KGAL-Tochter arrangiert Finanzierung des ersten A380 für Lufthansa

Die Lufthansa Leasing GmbH, die als Joint Venture der Frankfurter Deutschen Lufthansa AG und dem Grünwalder Emissionshaus KGAL im Jahr 1989 gegründet wurde, hat die Finanzierung des ersten Großraumflugzeugs vom Typ Airbus A380 für die Kranichlinie arrangiert. Der Großraumflieger wird heute das Airbus-Werk in Hamburg in Richtung  Frankfurt verlassen und Mitte Juni den Linienbetrieb aufnehmen.

A380_LufthansaDer Riesenvogel wurde auf den Namen „Frankfurt am Main“ getauft und soll ab 11. Juni im Langstreckennetz der Lufthansa eingesetzt werden und dreimal pro Woche Tokio anfliegen. Bereits am 6. Juni wird er jedoch zu seinem ersten Langstreckenflug abheben, um mit der deutschen Nationalmannschaft an Bord zur Fußball-WM nach Johannesburg zu fliegen.

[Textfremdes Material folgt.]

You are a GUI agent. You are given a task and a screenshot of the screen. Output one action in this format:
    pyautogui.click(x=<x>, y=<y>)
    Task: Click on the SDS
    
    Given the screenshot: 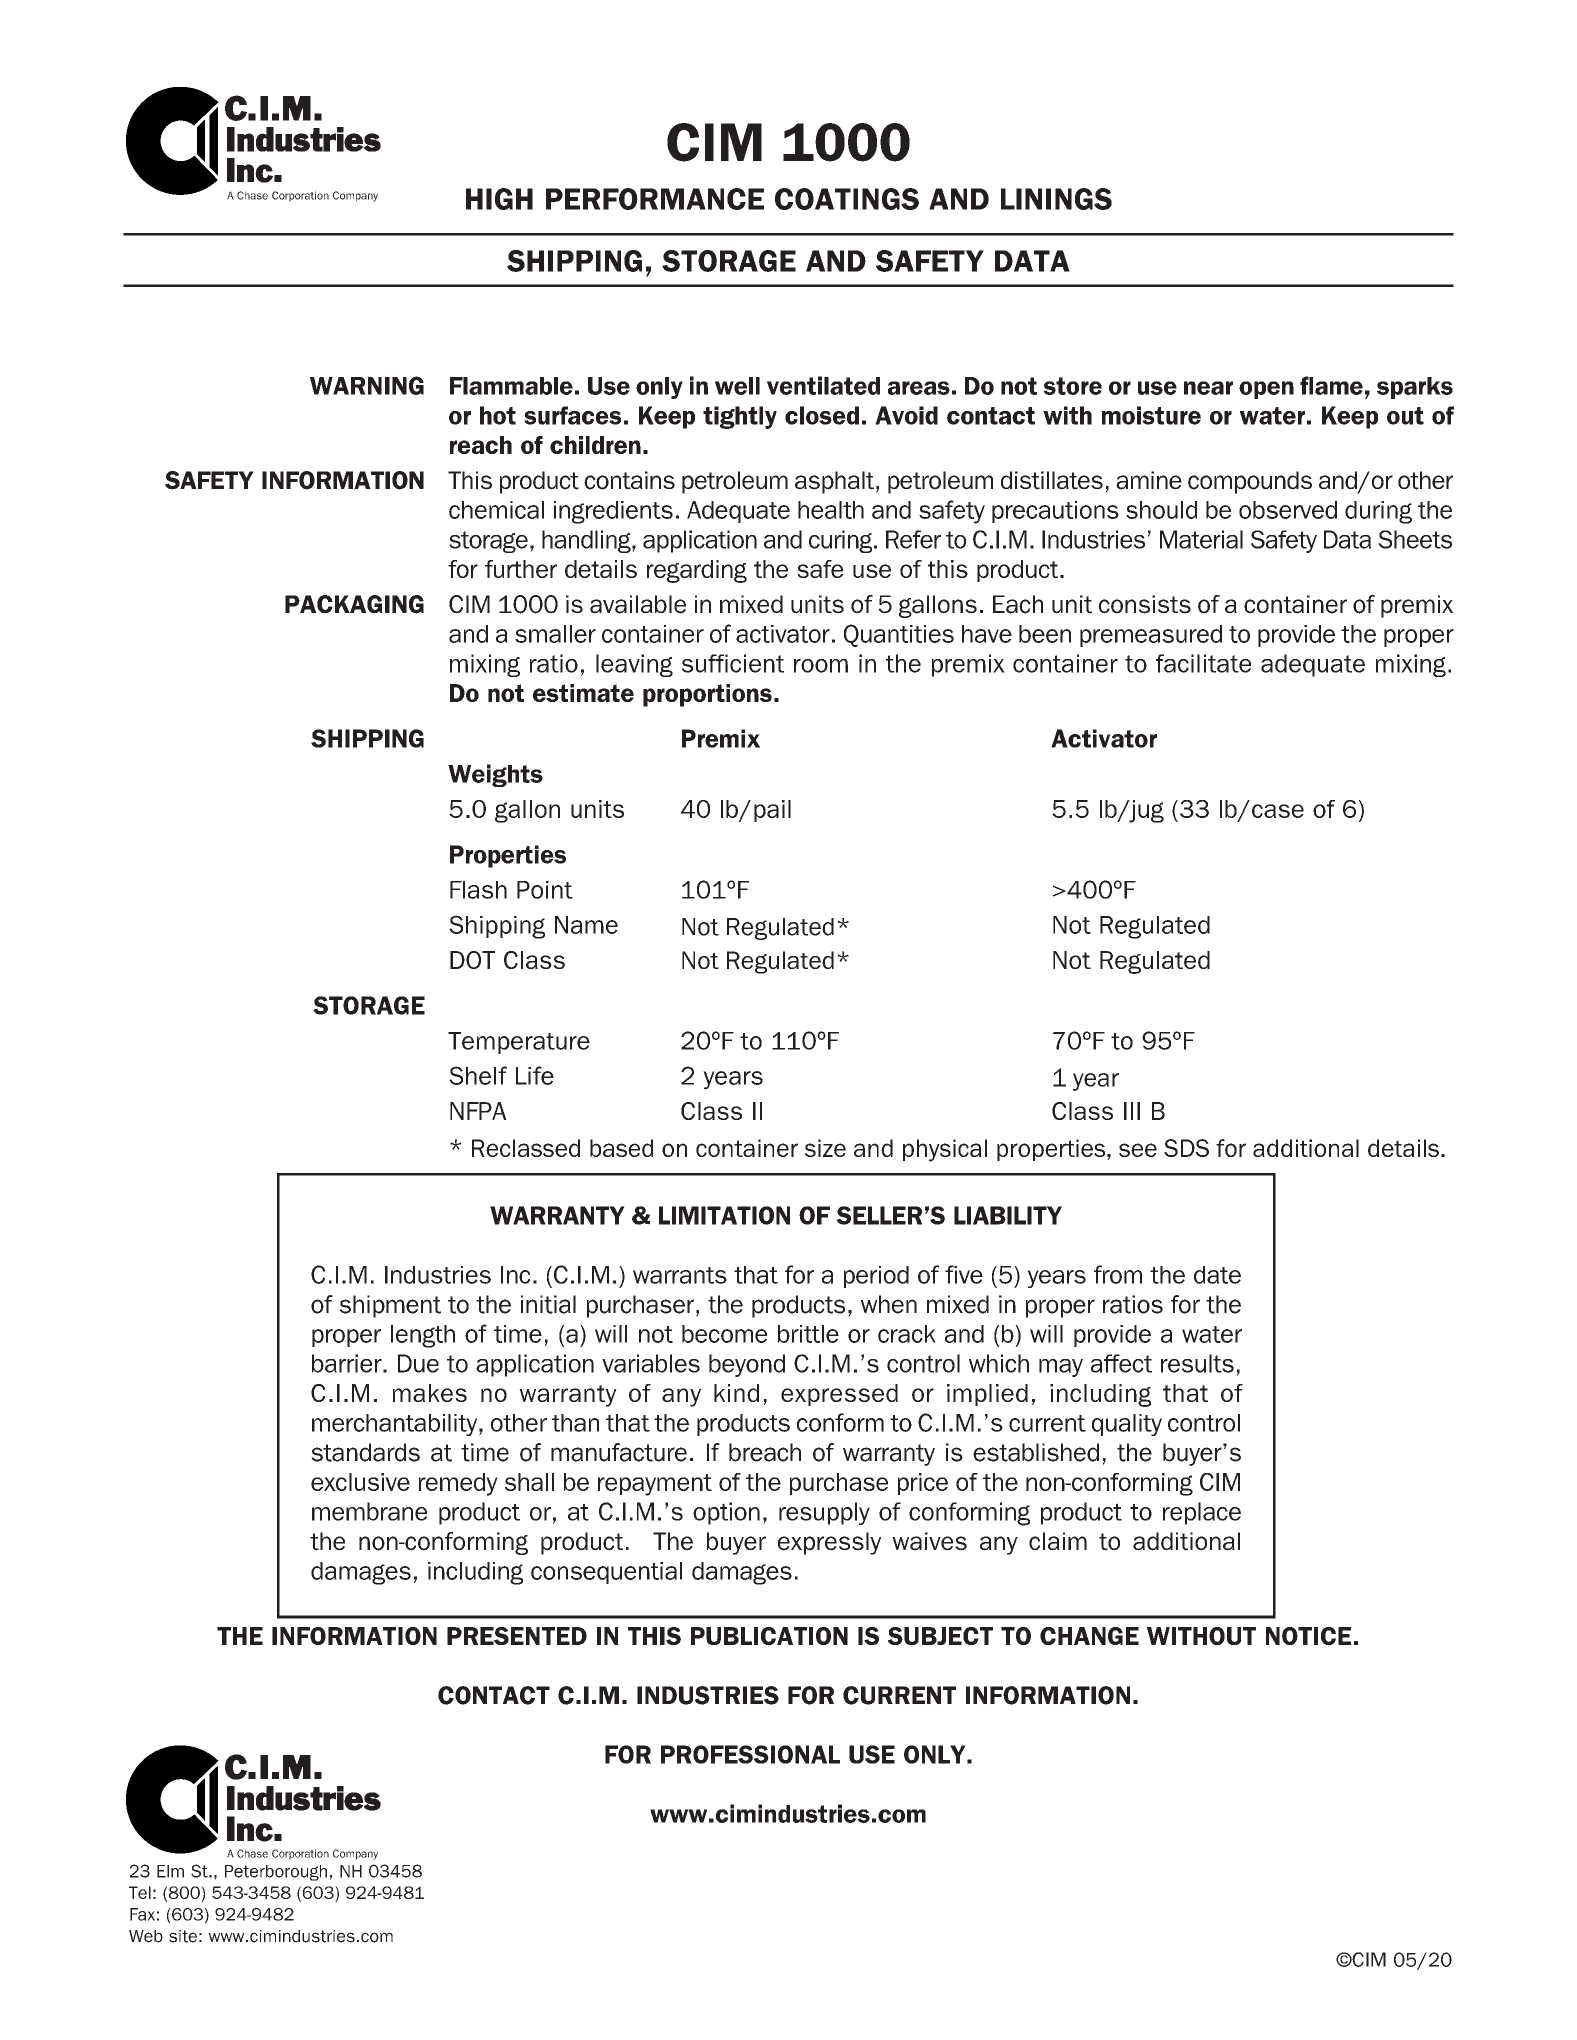 What is the action you would take?
    pyautogui.click(x=1186, y=1148)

Die Konfiguration der Maschine bietet 526 Passagieren Platz. Auf der unteren Ebene befinden sich 420 Personen Sitzplätze der Economy Class, auf der oberen Ebene sind 98 Business Class- und acht First Class-Plätze eingebaut. In diesem wird die Lufthansa eigenen Angaben zufolge noch drei weitere A380 in Empfang nehmen und auf den Strecken nach Peking und Johannesburg einsetzen. Insgesamt hat die Airline 15 Maschinen dieses Typs bei dem Hamburger Flugzeugbauer bestellt.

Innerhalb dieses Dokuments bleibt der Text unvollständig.